### [BRIEF]
Rewrite the listing below with every occurrence of "Instruction" replaced by "Command". Leave everything else unchanged.

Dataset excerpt
******************************

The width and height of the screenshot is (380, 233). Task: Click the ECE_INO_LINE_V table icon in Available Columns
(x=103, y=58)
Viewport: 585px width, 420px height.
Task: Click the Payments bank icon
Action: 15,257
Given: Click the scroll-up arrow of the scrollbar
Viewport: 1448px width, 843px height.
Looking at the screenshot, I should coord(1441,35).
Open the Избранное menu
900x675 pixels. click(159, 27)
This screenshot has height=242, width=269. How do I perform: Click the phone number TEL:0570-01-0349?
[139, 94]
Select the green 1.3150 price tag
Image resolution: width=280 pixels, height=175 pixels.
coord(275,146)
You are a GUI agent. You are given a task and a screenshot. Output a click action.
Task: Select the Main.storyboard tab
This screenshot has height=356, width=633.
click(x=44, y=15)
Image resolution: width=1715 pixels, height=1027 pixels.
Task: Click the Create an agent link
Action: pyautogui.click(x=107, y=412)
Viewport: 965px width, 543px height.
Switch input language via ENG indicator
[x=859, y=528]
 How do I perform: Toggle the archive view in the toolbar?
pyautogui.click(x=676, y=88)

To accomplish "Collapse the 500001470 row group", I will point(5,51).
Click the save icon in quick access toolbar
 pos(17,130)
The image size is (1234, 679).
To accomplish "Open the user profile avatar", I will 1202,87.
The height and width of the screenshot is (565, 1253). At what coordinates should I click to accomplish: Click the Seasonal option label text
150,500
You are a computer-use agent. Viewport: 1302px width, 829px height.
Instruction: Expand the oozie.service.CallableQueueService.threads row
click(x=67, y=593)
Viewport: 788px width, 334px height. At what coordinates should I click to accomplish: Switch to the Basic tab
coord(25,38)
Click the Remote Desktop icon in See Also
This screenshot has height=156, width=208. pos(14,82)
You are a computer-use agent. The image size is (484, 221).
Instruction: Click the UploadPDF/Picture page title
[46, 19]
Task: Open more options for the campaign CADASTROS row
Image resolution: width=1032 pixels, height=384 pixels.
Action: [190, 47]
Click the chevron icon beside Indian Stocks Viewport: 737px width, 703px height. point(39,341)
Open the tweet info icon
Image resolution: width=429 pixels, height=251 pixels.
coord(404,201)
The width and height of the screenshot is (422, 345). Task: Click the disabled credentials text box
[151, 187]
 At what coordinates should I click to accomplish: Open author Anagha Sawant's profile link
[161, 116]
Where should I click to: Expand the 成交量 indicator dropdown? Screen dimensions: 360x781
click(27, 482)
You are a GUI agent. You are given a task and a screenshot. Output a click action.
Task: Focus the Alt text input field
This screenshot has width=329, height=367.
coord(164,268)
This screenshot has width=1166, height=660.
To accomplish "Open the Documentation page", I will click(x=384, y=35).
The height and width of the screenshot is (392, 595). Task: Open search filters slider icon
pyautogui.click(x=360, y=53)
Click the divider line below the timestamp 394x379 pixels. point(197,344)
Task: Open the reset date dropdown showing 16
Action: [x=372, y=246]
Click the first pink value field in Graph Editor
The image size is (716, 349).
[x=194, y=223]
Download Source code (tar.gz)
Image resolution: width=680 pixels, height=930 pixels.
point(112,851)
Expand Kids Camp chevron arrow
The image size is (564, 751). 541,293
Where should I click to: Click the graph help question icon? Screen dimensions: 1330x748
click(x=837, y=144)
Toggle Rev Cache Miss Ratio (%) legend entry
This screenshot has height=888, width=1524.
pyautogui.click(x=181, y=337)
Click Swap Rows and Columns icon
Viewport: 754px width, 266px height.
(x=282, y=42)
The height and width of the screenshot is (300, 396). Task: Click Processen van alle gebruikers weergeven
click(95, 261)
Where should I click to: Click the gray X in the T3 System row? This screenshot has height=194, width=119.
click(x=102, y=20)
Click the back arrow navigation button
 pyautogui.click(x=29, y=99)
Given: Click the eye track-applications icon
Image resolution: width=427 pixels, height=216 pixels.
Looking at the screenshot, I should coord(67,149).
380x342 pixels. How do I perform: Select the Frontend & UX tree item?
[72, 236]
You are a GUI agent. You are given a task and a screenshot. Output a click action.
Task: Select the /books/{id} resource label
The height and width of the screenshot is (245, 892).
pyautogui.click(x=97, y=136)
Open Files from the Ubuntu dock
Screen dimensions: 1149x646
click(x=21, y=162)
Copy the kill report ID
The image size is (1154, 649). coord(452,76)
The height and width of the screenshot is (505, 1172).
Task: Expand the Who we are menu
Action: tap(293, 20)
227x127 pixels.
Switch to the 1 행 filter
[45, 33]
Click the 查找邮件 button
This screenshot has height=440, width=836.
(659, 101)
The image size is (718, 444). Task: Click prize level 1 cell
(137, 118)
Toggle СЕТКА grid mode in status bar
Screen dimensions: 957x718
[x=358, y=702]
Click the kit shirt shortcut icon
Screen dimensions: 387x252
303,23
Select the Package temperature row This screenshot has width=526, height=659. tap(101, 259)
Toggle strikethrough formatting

******************************

### [EXPECTED OUTPUT]
The width and height of the screenshot is (380, 233). Task: Click the ECE_INO_LINE_V table icon in Available Columns
(x=103, y=58)
Viewport: 585px width, 420px height.
Task: Click the Payments bank icon
Action: 15,257
Given: Click the scroll-up arrow of the scrollbar
Viewport: 1448px width, 843px height.
Looking at the screenshot, I should coord(1441,35).
Open the Избранное menu
900x675 pixels. click(159, 27)
This screenshot has height=242, width=269. How do I perform: Click the phone number TEL:0570-01-0349?
[139, 94]
Select the green 1.3150 price tag
Image resolution: width=280 pixels, height=175 pixels.
coord(275,146)
You are a GUI agent. You are given a task and a screenshot. Output a click action.
Task: Select the Main.storyboard tab
This screenshot has height=356, width=633.
click(x=44, y=15)
Image resolution: width=1715 pixels, height=1027 pixels.
Task: Click the Create an agent link
Action: pyautogui.click(x=107, y=412)
Viewport: 965px width, 543px height.
Switch input language via ENG indicator
[x=859, y=528]
 How do I perform: Toggle the archive view in the toolbar?
pyautogui.click(x=676, y=88)

To accomplish "Collapse the 500001470 row group", I will point(5,51).
Click the save icon in quick access toolbar
 pos(17,130)
The image size is (1234, 679).
To accomplish "Open the user profile avatar", I will 1202,87.
The height and width of the screenshot is (565, 1253). At what coordinates should I click to accomplish: Click the Seasonal option label text
150,500
You are a computer-use agent. Viewport: 1302px width, 829px height.
Command: Expand the oozie.service.CallableQueueService.threads row
click(x=67, y=593)
Viewport: 788px width, 334px height. At what coordinates should I click to accomplish: Switch to the Basic tab
coord(25,38)
Click the Remote Desktop icon in See Also
This screenshot has height=156, width=208. pos(14,82)
You are a computer-use agent. The image size is (484, 221).
Command: Click the UploadPDF/Picture page title
[46, 19]
Task: Open more options for the campaign CADASTROS row
Image resolution: width=1032 pixels, height=384 pixels.
Action: [190, 47]
Click the chevron icon beside Indian Stocks Viewport: 737px width, 703px height. point(39,341)
Open the tweet info icon
Image resolution: width=429 pixels, height=251 pixels.
coord(404,201)
The width and height of the screenshot is (422, 345). Task: Click the disabled credentials text box
[151, 187]
 At what coordinates should I click to accomplish: Open author Anagha Sawant's profile link
[161, 116]
Where should I click to: Expand the 成交量 indicator dropdown? Screen dimensions: 360x781
click(27, 482)
You are a GUI agent. You are given a task and a screenshot. Output a click action.
Task: Focus the Alt text input field
This screenshot has width=329, height=367.
coord(164,268)
This screenshot has width=1166, height=660.
To accomplish "Open the Documentation page", I will click(x=384, y=35).
The height and width of the screenshot is (392, 595). Task: Open search filters slider icon
pyautogui.click(x=360, y=53)
Click the divider line below the timestamp 394x379 pixels. point(197,344)
Task: Open the reset date dropdown showing 16
Action: [x=372, y=246]
Click the first pink value field in Graph Editor
The image size is (716, 349).
[x=194, y=223]
Download Source code (tar.gz)
Image resolution: width=680 pixels, height=930 pixels.
point(112,851)
Expand Kids Camp chevron arrow
The image size is (564, 751). 541,293
Where should I click to: Click the graph help question icon? Screen dimensions: 1330x748
click(x=837, y=144)
Toggle Rev Cache Miss Ratio (%) legend entry
This screenshot has height=888, width=1524.
pyautogui.click(x=181, y=337)
Click Swap Rows and Columns icon
Viewport: 754px width, 266px height.
(x=282, y=42)
The height and width of the screenshot is (300, 396). Task: Click Processen van alle gebruikers weergeven
click(95, 261)
Where should I click to: Click the gray X in the T3 System row? This screenshot has height=194, width=119.
click(x=102, y=20)
Click the back arrow navigation button
 pyautogui.click(x=29, y=99)
Given: Click the eye track-applications icon
Image resolution: width=427 pixels, height=216 pixels.
Looking at the screenshot, I should coord(67,149).
380x342 pixels. How do I perform: Select the Frontend & UX tree item?
[72, 236]
You are a GUI agent. You are given a task and a screenshot. Output a click action.
Task: Select the /books/{id} resource label
The height and width of the screenshot is (245, 892).
pyautogui.click(x=97, y=136)
Open Files from the Ubuntu dock
Screen dimensions: 1149x646
click(x=21, y=162)
Copy the kill report ID
The image size is (1154, 649). coord(452,76)
The height and width of the screenshot is (505, 1172).
Task: Expand the Who we are menu
Action: tap(293, 20)
227x127 pixels.
Switch to the 1 행 filter
[45, 33]
Click the 查找邮件 button
This screenshot has height=440, width=836.
(659, 101)
The image size is (718, 444). Task: Click prize level 1 cell
(137, 118)
Toggle СЕТКА grid mode in status bar
Screen dimensions: 957x718
[x=358, y=702]
Click the kit shirt shortcut icon
Screen dimensions: 387x252
303,23
Select the Package temperature row This screenshot has width=526, height=659. tap(101, 259)
Toggle strikethrough formatting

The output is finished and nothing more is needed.